Problem set =>
1: Answer these questions from the baseline video guidance:
(a) Which video format is recommended, given a choice?
(b) What is the baseline recorded to show?
(c) Besides uploading, what other option will there be for submitting a tape?
2: Write a continuation of the baseline video guidance, beginning after its final sentence.
+++ Document excerpt
In our experience, reviewing tapes of yourself working with your child/student is one of the best ways for you to improve. Also, down the road these tapes may come in handy. For example, if you have success and want to get these methods incorporated in your child's IEP, before and after tapes can be helpful.

3) WHEN should I make my "Baseline" video?

NOW is the time for you to get your hands on a camera and film your baseline video!

4) HOW do I submit a video?

Stephan is hard at work setting up the video upload system right now, and we will be ready for you to upload your videos in the next week. We will make an announcement and give you details on how to submit your videos then. There will also be options for mailing your tape in.





1) Get your hands on video camera.

If you have a choice, DV (or digital video) is best. This will make your life easier than if you use VHS or Hi8, trust me. And be sure you have a tripod! The tripod is essential for shooting useful footage. (and they're not very expensive.)

2) What to shoot:

Baseline is recorded to show natural examples how your child communicates right now. One or more examples of what your child does when he wants something.

A) Examples of any communication system your child is using right now. (if any) How does he/she let you know he is hungry or wants something, etc?

Examples: taking your hand and putting it on something, gesturing, sign language, PECs, typing, pointing, handwriting, non-word vocalizations, speech, etc.

B) Examples of apparent academic and cognitive ability. One or more examples of what your child can show he/she knows right now (if any).

Examples: counting, math, etc., alphabet, spelling, reading, etc., answering multiple choice questions and any other areas of knowledge.

***Note: Don't try anything new for the Baseline footage, only tape things that your child would normally do.

3) How to shoot:

We are not looking for anything fancy here. Shooting is simple, and as long as you follow a few simple rules you should have no problems getting good, clear footage. Always use a tripod to get steady useable footage. Get a "wide shot" - wide enough to see everything that's going on but close enough to see what the child is doing. You can also shoot some close ups but it is generally more important to see everything than a close up. Coming soon: Shooting tips.
++++++
+++ Source excerpt
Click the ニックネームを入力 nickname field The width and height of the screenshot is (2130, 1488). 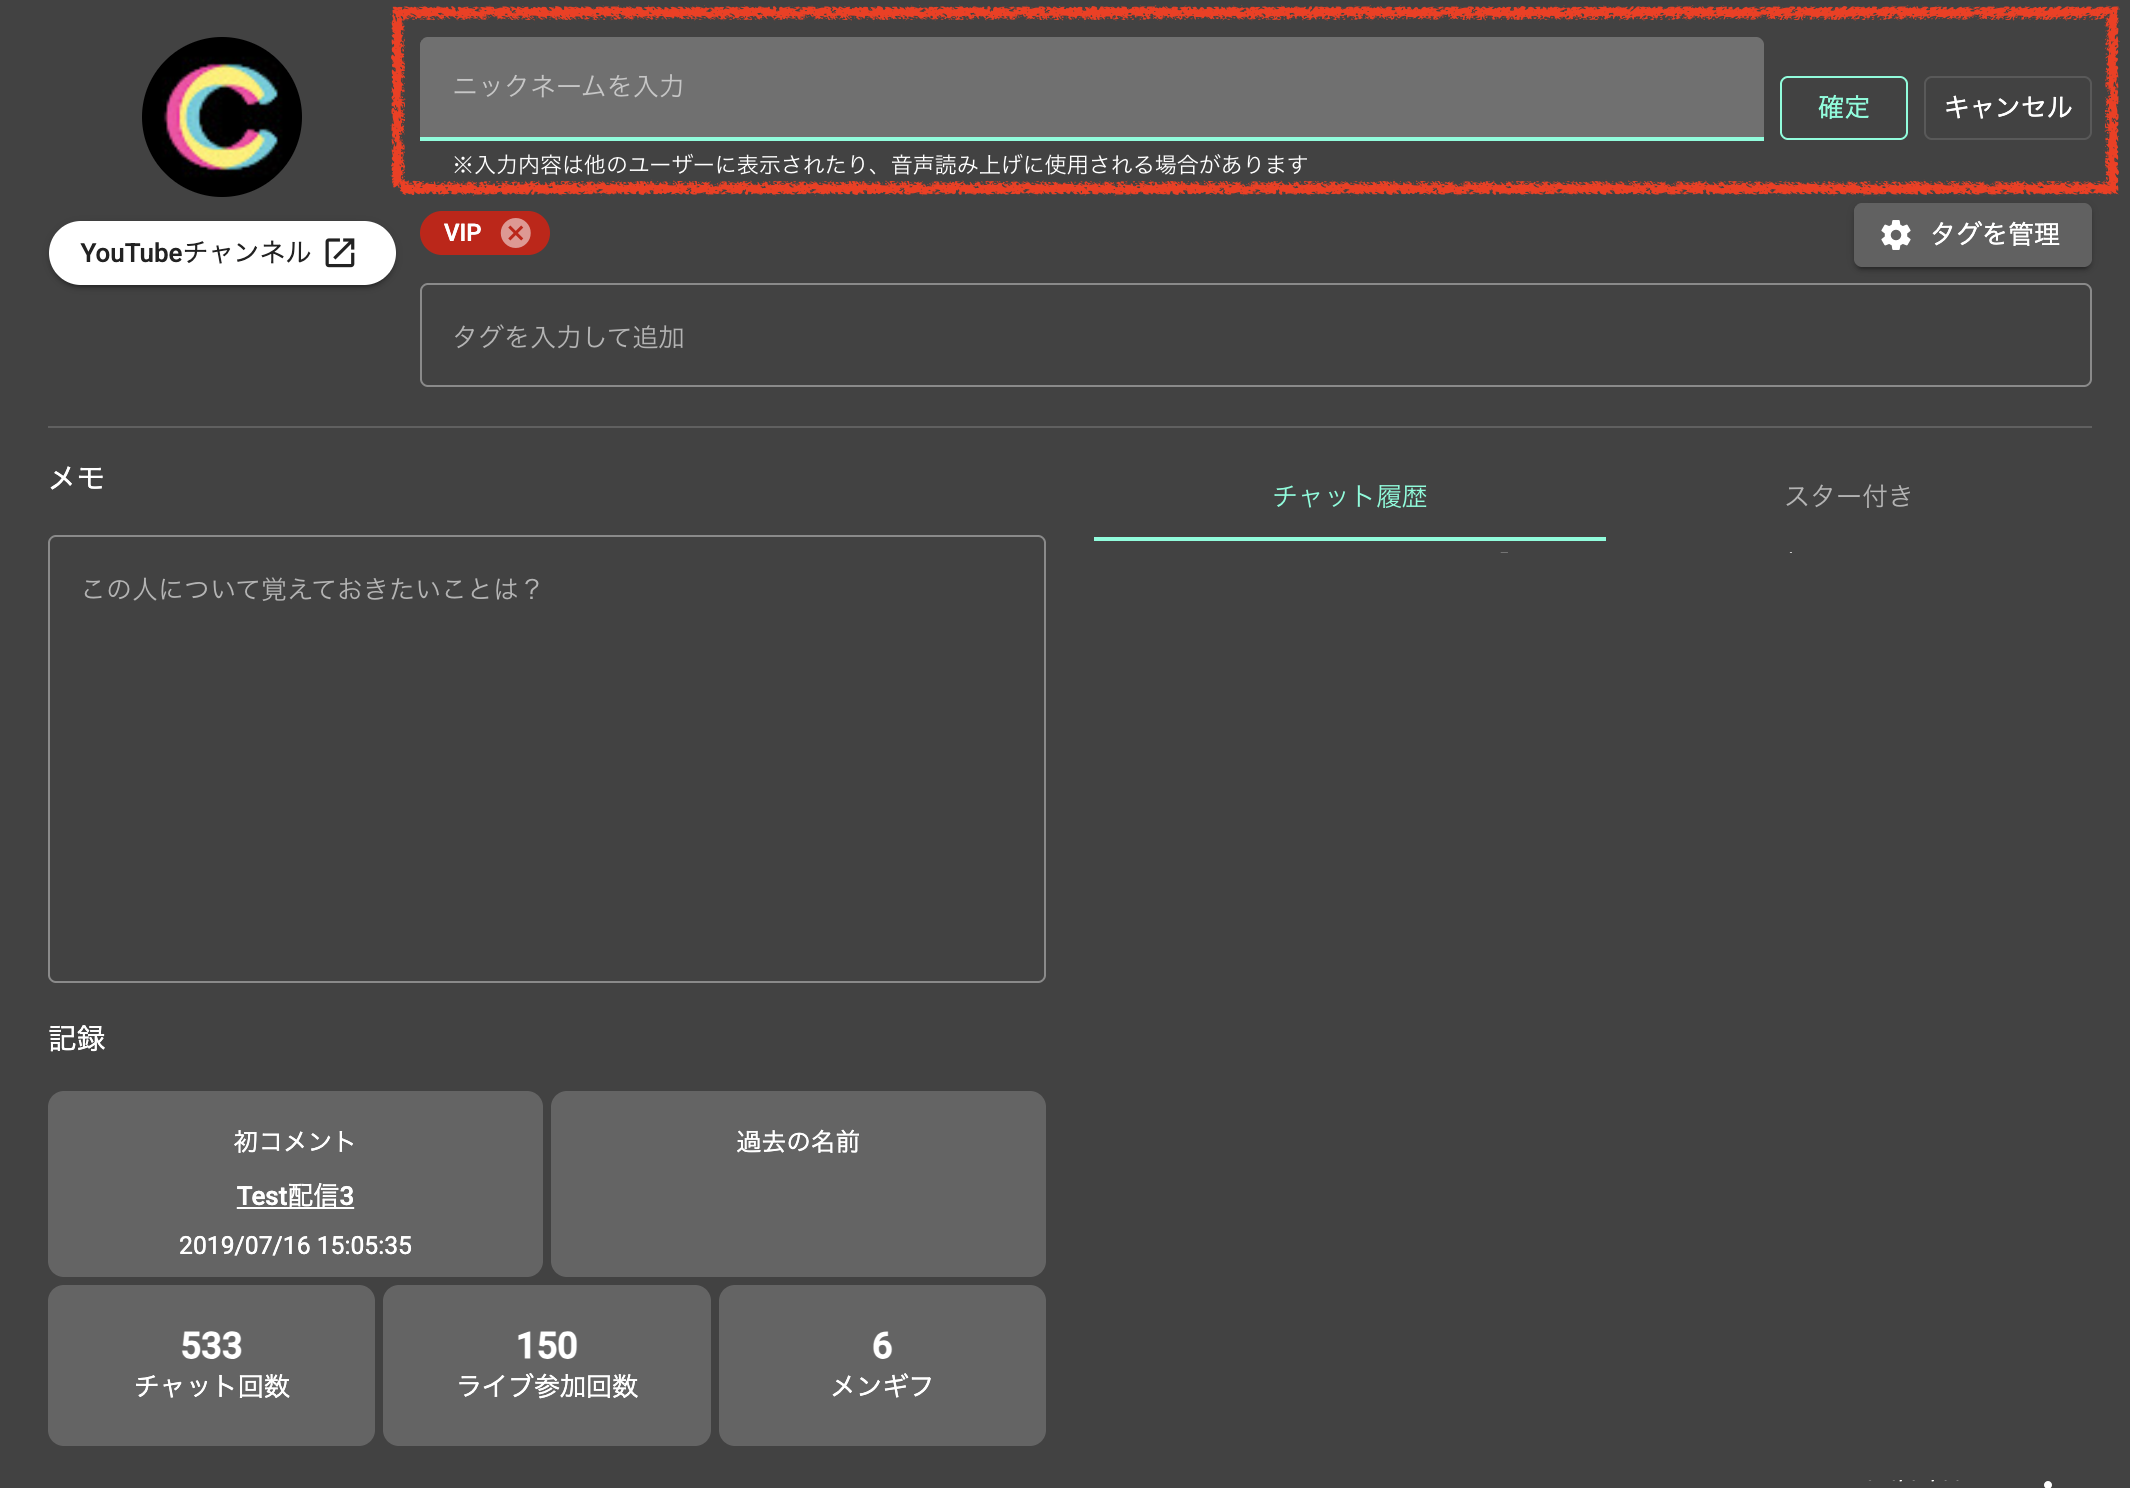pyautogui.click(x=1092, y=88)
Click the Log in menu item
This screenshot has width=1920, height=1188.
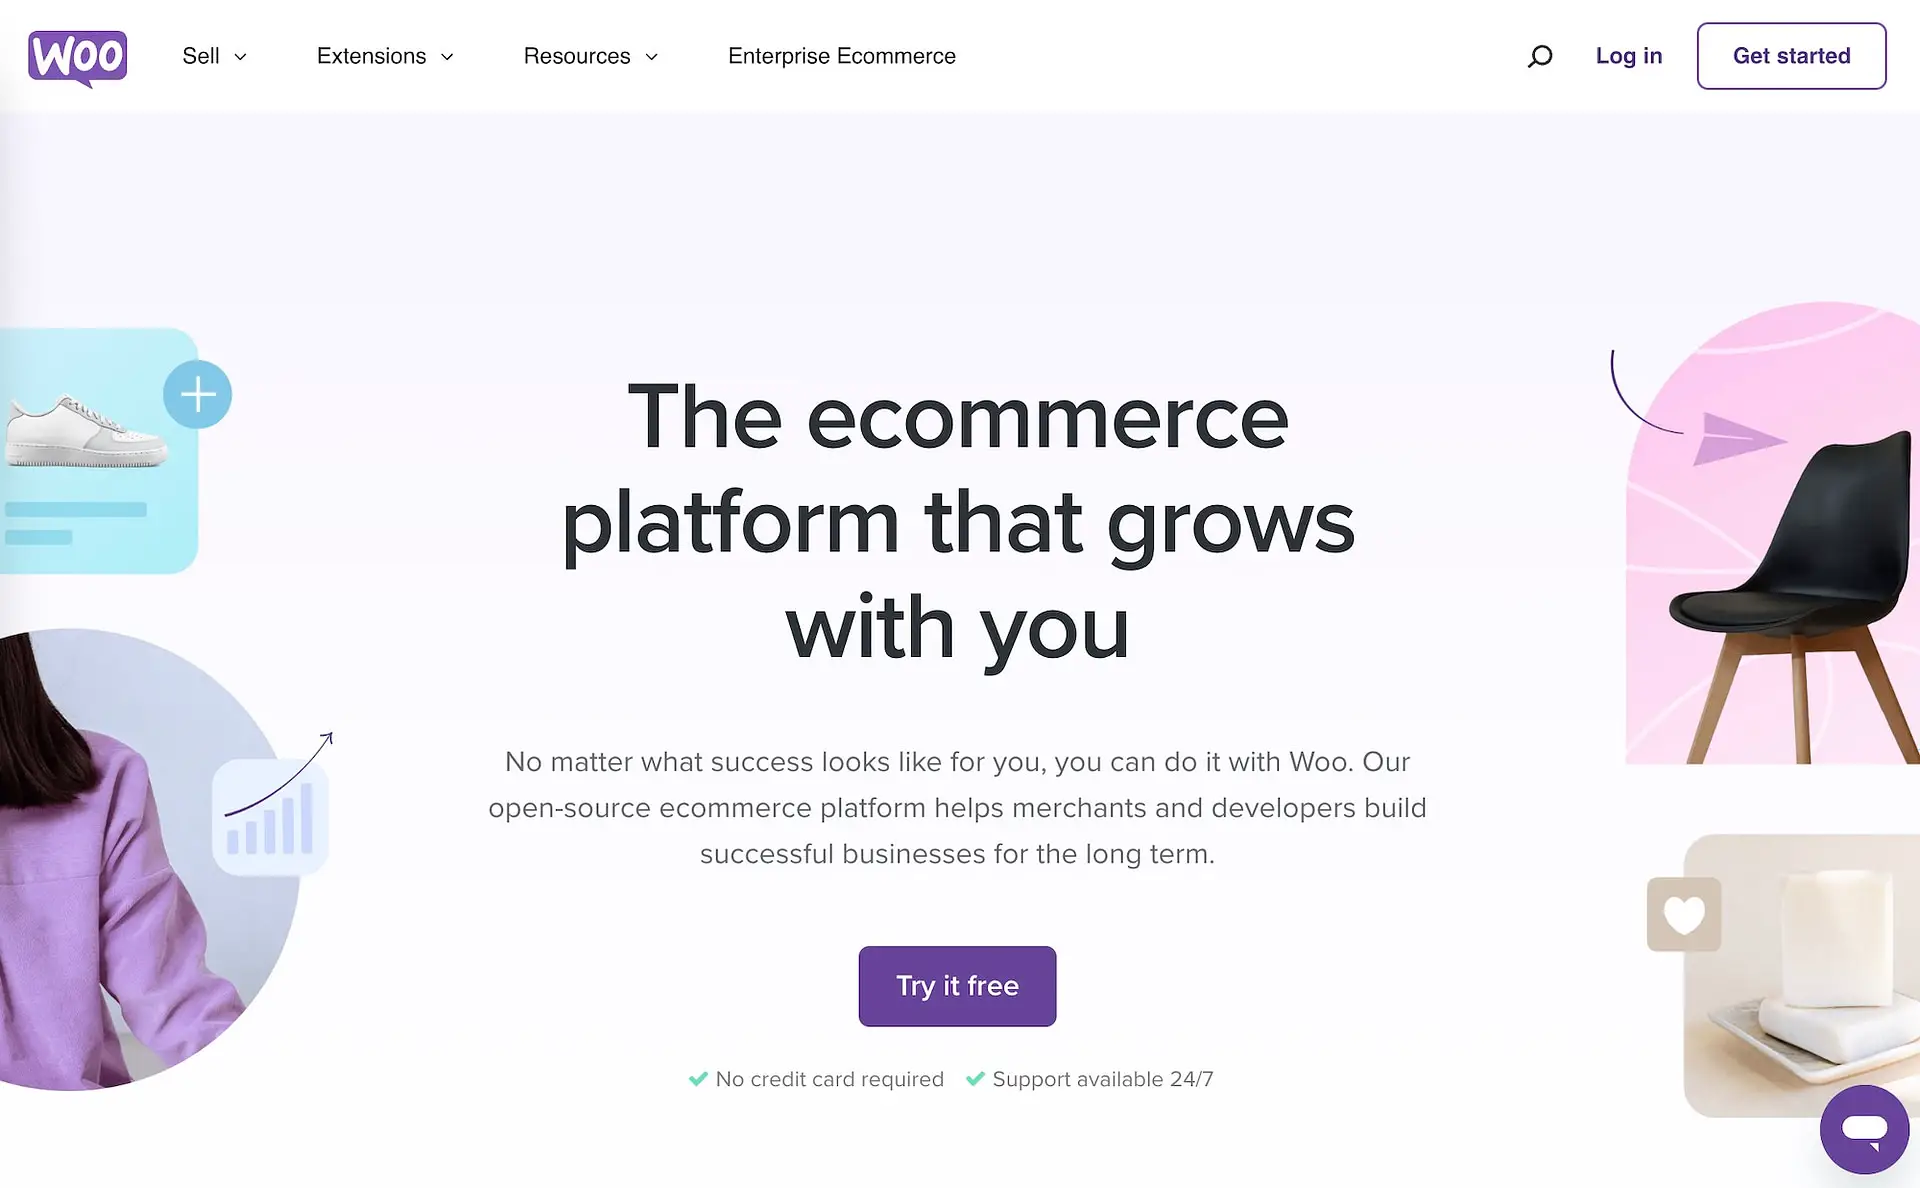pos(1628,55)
++++++
Task-by-task results =>
1:
(a) DV, or digital video.
(b) Natural examples of how the child communicates right now.
(c) Mailing the tape in.

2:
4) How long should these clips be?

We will ask that you upload clips that are no longer than 10 minutes in length (you can submit more than one of these). You will likely shoot more than this and you may want to have more footage than what you will send us for your own benefit. Still, keep in mind when shooting that we are asking for clips that are not too long. You may either shoot short segments which you can upload to your computer straight from the video camera and then upload to the community website, or you can edit the best parts together and submit a compilation. Coming soon: Editing tips. If you are unable to create short segments (10 minutes or less) or for other reasons cannot directly submit to the website you can mail your tapes to us. Click here for mailing instructions.

5) What do I do with my video footage?

GET YOUR VIDEO ON TO YOUR COMPUTER:

Once you have shot your baseline videos you will need to get the video from the camera onto your computer. You can "capture" the video footage on your computer using free software that is probably already on your computer. It isn't hard, it is much like uploading pictures from your digital camera. If you're game, you can even edit the best clips together. There is editing software which comes standard on many computers (for example, iMovie on Macs and Windows Movie Maker on PCs) and there is free or cheap editing software available online and even sites where you can edit your footage online for free. Coming soon: Editing tips. If you are unable to upload or edit your footage down you can mail your tapes to us and we will do it for you. Click here for mailing instructions.

UPLOAD YOUR FOOTAGE TO THE NEW "POINTING VIDEO BLOGS":

Our Webmaster Stephan has been hard at work over the summer creating a direct upload feature for our community website - just like the one on Youtube! Now you will be able to directly submit your videos to the community site!

Once you have captured your video footage to your computer, as described above, you will be able to save it as a file which can be uploaded to the Strange Son community site. There is a file size limit, so check to make sure your clip isn't too large. The file size info will be posted on the "Pointing Video Blogs" page. If all else fails, you can mail us a copy of your tape. Click here for mailing instructions.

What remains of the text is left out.